Follow-up: Explain Patroni consensus algorithms (etcd, Consul). Why use external consensus vs. Raft-based?

Patroni configuration drift: Some replicas lagging significantly. Check: Are replicas correctly configured? Is synchronous_commit causing slowdown? Tune for performance.

Configuration drift indicates replicas misconfigured or under-resourced. Check: (1) Replica config: psql -h replica1 -c "SHOW synchronous_commit" should match primary. (2) Replica lag: SELECT NOW() - pg_last_xact_replay_time() AS lag ON replica1. If lag > 1s, replica slow. Diagnose: (1) Replica CPU/IO: top, iostat -x 1 5 on replica. If high util%, replica under-resourced. (2) Replication slot status: SELECT slot_name, restart_lsn, confirmed_flush_lsn FROM pg_replication_slots on primary. If confirmed_flush_lsn far behind restart_lsn, replica not flushing. (3) Synchronous_commit setting: If set to remote_apply on primary, primary waits for replicas to apply before commit. Causes write latency.

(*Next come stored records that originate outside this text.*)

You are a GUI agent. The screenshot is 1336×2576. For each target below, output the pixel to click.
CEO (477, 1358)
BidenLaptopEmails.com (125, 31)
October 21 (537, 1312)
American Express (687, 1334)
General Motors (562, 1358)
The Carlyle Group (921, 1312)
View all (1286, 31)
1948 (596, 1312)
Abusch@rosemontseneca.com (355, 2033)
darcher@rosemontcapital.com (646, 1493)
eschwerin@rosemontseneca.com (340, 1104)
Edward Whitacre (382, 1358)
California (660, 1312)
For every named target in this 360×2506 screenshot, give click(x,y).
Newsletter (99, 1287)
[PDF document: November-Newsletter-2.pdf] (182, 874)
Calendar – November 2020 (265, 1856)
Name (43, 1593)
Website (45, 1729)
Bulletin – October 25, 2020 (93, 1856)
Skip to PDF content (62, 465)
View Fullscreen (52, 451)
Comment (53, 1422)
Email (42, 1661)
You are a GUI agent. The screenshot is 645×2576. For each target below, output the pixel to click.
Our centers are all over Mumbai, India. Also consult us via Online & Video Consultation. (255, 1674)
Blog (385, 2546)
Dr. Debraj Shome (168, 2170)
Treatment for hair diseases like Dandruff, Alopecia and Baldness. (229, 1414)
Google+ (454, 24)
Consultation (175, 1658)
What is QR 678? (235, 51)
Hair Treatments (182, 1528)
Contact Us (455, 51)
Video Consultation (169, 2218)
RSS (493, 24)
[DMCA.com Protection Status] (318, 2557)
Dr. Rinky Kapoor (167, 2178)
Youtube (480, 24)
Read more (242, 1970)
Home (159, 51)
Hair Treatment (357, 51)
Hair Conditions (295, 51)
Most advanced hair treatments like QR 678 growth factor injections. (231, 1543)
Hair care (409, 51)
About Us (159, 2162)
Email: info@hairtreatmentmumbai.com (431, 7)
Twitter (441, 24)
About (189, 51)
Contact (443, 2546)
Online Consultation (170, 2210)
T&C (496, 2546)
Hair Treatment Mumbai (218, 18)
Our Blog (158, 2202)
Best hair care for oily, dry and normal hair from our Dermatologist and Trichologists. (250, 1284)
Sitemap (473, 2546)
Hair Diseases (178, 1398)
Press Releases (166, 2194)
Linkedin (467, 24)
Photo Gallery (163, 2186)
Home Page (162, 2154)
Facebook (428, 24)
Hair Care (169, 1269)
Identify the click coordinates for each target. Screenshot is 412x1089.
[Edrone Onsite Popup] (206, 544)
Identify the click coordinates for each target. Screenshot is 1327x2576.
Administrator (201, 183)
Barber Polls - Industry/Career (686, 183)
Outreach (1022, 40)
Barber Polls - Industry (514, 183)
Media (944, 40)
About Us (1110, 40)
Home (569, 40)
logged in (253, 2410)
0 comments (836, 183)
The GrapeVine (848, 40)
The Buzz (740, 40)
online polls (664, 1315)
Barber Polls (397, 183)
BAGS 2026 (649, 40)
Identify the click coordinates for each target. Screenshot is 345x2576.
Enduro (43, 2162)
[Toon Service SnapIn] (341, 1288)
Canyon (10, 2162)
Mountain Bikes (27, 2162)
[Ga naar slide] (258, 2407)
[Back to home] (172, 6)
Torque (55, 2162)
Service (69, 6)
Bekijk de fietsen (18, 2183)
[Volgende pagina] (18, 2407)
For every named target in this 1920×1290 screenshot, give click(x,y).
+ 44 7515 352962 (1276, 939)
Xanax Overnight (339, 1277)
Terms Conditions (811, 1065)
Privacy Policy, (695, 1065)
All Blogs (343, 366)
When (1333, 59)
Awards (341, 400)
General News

Check: SHOW synchronous_commit on primary. If 'remote_apply', writes slow. Tuning: (1) Change synchronous_commit: ALTER SYSTEM SET synchronous_commit = 'remote_write'; SELECT pg_reload_conf() (write without apply; faster than remote_apply, slower than off). (2) Tune replica resources: Increase shared_buffers, maintenance_work_mem on replicas. (3) Parallel replication (PG13+): ALTER SYSTEM SET max_parallel_apply_workers = 4; ALTER SYSTEM SET max_parallel_workers = 4. Replay uses multiple workers. (4) Reduce max_wal_senders if hogging bandwidth: ALTER SYSTEM SET max_wal_senders = 5 (default; limit sender processes). (5) Tune wal_keep_segments: ALTER SYSTEM SET wal_keep_segments = 256 (default 0; higher = more WAL retained locally, faster recovery if replica restarts). Performance goal: Replica lag < 100ms (typical). If lag >1s: (1) Likely synchronous_commit=remote_apply (change to remote_write). (2) Or replica under-resourced (upgrade). (3) Or network bottleneck (verify bandwidth between primary/replica). Recommendation: For write-heavy workloads, use synchronous_commit=off on primary (async replication) or remote_write. For financial workloads, remote_apply with optimized replicas.

Follow-up: Explain synchronous_commit modes and replicas. RPO/RTO implications?

Stolon vs. Patroni: Which for new deployment? Design HA PostgreSQL cluster with etcd consensus, automatic failover, zero-downtime restart.

Stolon vs. Patroni comparison: Stolon: Uses etcd for consensus. Keeper (daemon on each node) manages PG. Simpler, fewer features. Patroni: Uses etcd/Consul/ZooKeeper. More features (REST API, custom callbacks, DCS-agnostic). Recommendation: Use Patroni for new deployments; actively maintained, richer feature set. Setup Patroni 3-node cluster: (1) Install: pip install patroni[etcd3] on all 3 nodes. (2) Install etcd (consensus store): etcd --listen-client-urls=http://0.0.0.0:2379 --advertise-client-urls=http://node1:2379 on separate nodes or co-located. (3) Patroni config (/etc/patroni/patroni.yml): scope: pg_cluster; namespace: /patroni; name: node1; etcd: {host: 127.0.0.1, port: 2379}; postgresql: {data_dir: /var/lib/postgresql/14/main, parameters: {max_connections: 200, synchronous_commit: 'off'}}; ha: {ttl: 30, loop_wait: 10, retry_timeout: 20, maximum_lag_on_failover: 1MB}. (4) Start Patroni: systemctl start patroni on all nodes. (5) Verify cluster: patronictl -c /etc/patroni/patroni.yml list. Shows leader and replicas. Zero-downtime restart: (1) Restart leader: patronictl -c /etc/patroni/patroni.yml restart pg_cluster node1. Patroni promotes replica, restarts primary, rejoins. No failover needed. (2) Restart replica: patronictl -c /etc/patroni/patroni.yml restart pg_cluster node2. No impact on primary. Automatic failover: (1) Primary fails: Etcd detects (heartbeat missed). (2) Remaining replicas elect new leader (quorum). (3) New leader promoted: Takes over writes. (4) Apps re-route via VIP/DNS. (5) Failed primary rejoins as replica on recovery. Design resilience: (1) 3-node cluster (HA). (2) etcd on separate consensus nodes (not co-located). (3) VIP/DNS for app connectivity. (4) Monitoring alerts for lag, leader missing, etc. (5) Regular failover drills (promote replica, verify, promote back). Recommended architecture for production PostgreSQL HA.

Follow-up: Explain DCS (Distributed Consensus Store). Why external consensus better than Raft in PG?